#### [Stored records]
╔══

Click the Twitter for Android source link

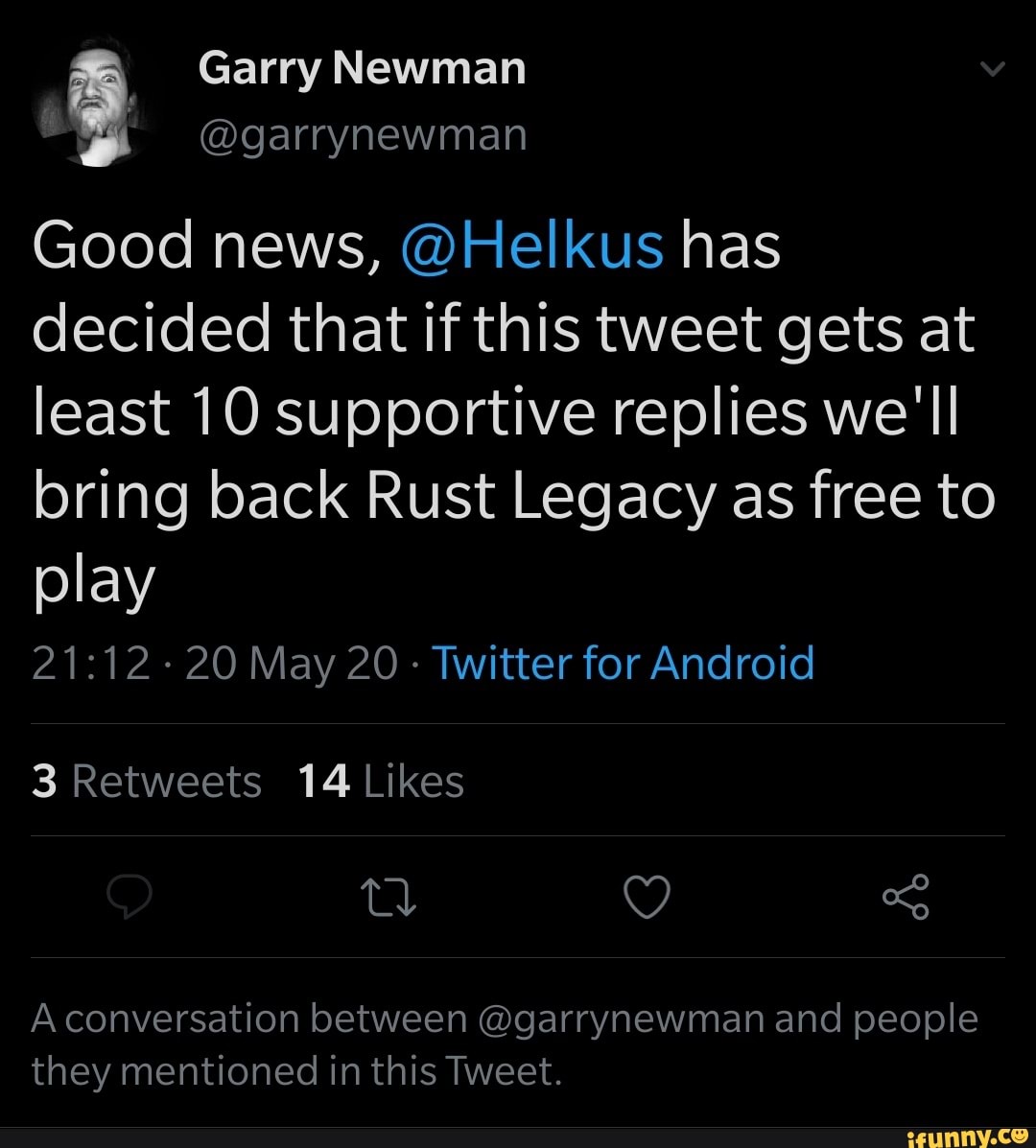(x=624, y=664)
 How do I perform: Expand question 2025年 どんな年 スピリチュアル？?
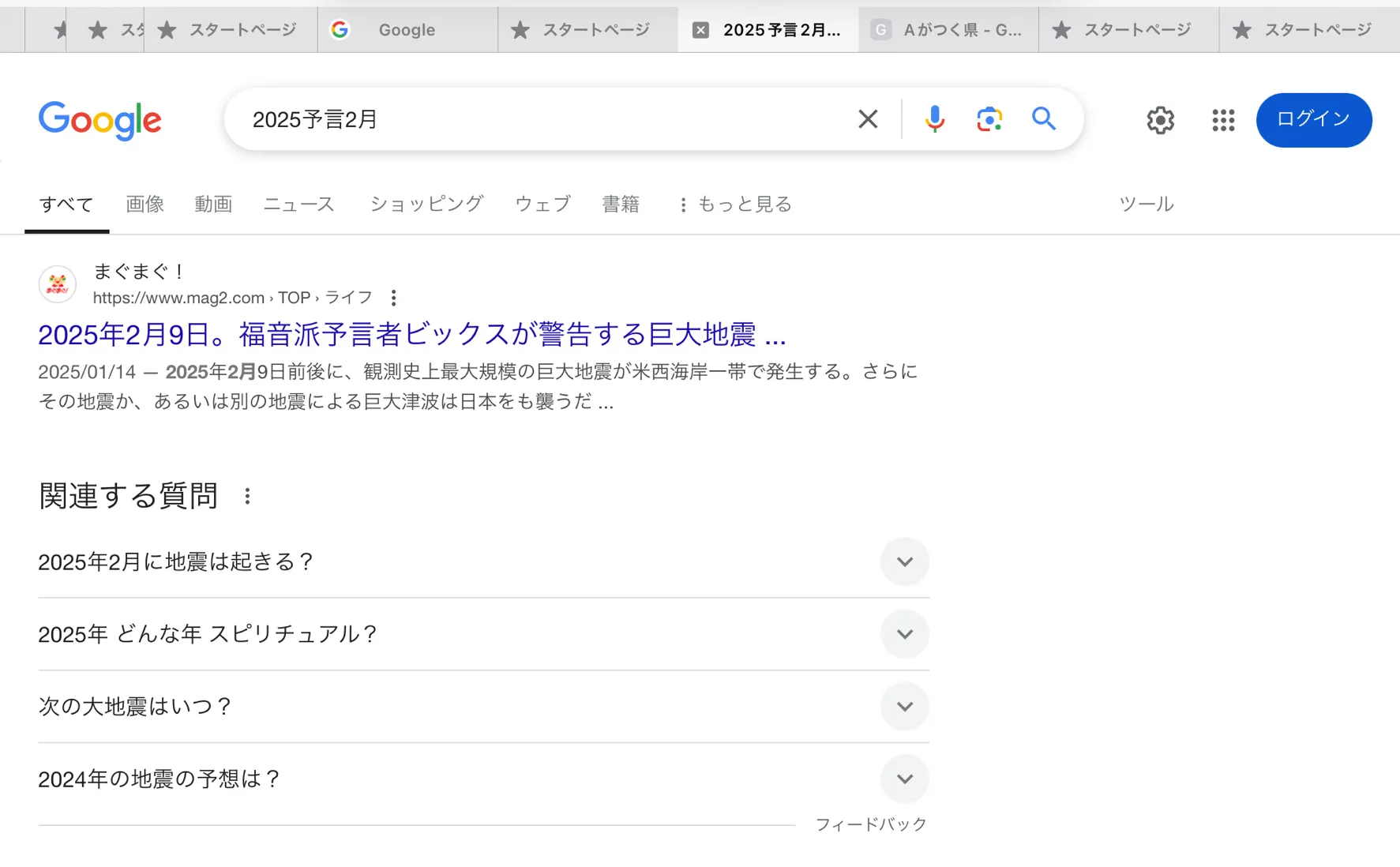click(x=483, y=634)
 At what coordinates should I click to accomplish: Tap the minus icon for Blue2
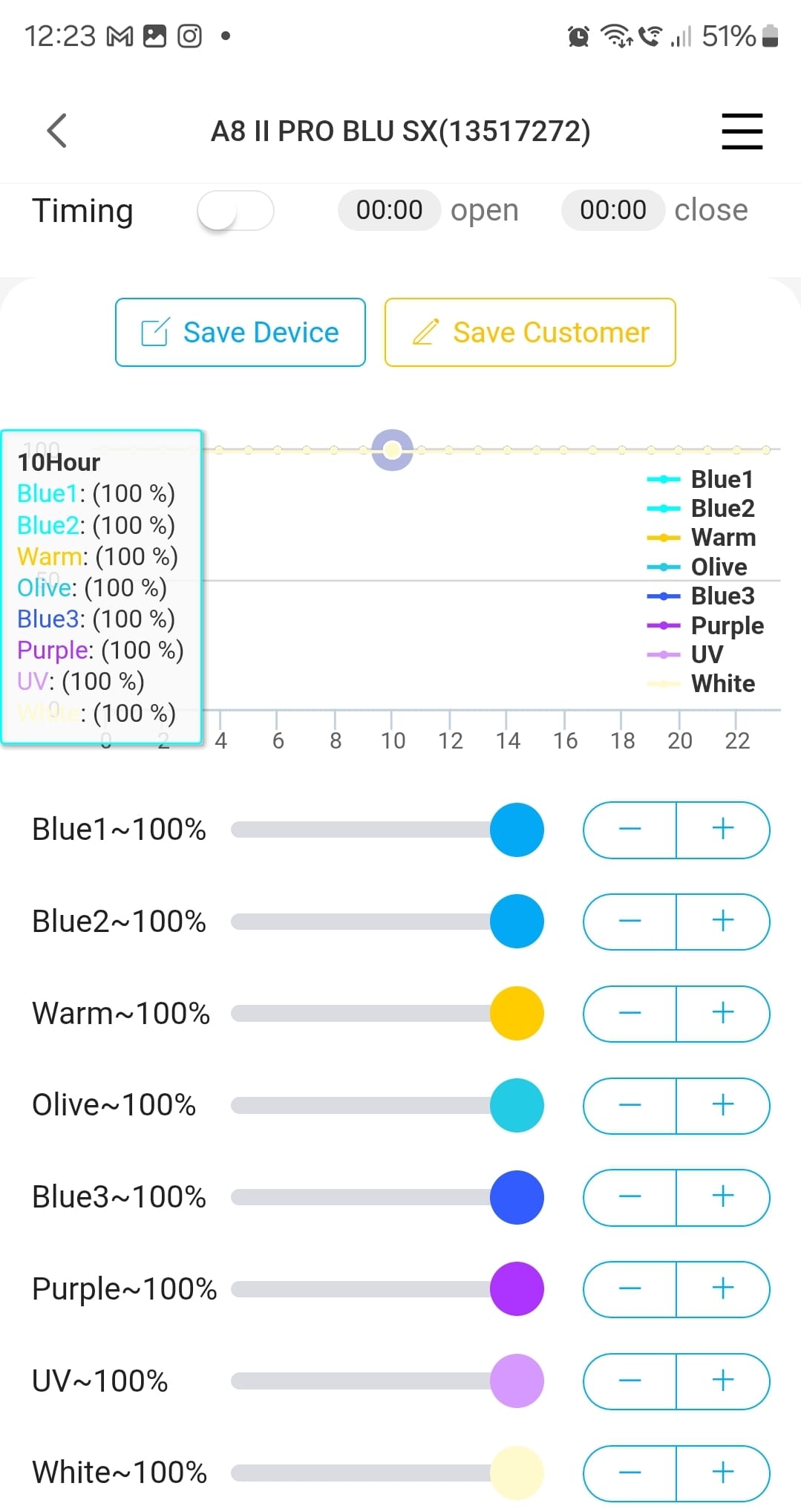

╚══

#### [TO DO]
What is needed is an exact transcription of every entry, minus the pictures.

#### [WRITTEN RESPONSE]
Click the Twitter for Android source link

(x=624, y=664)
 How do I perform: Expand question 2025年 どんな年 スピリチュアル？?
click(x=483, y=634)
 At what coordinates should I click to accomplish: Tap the minus icon for Blue2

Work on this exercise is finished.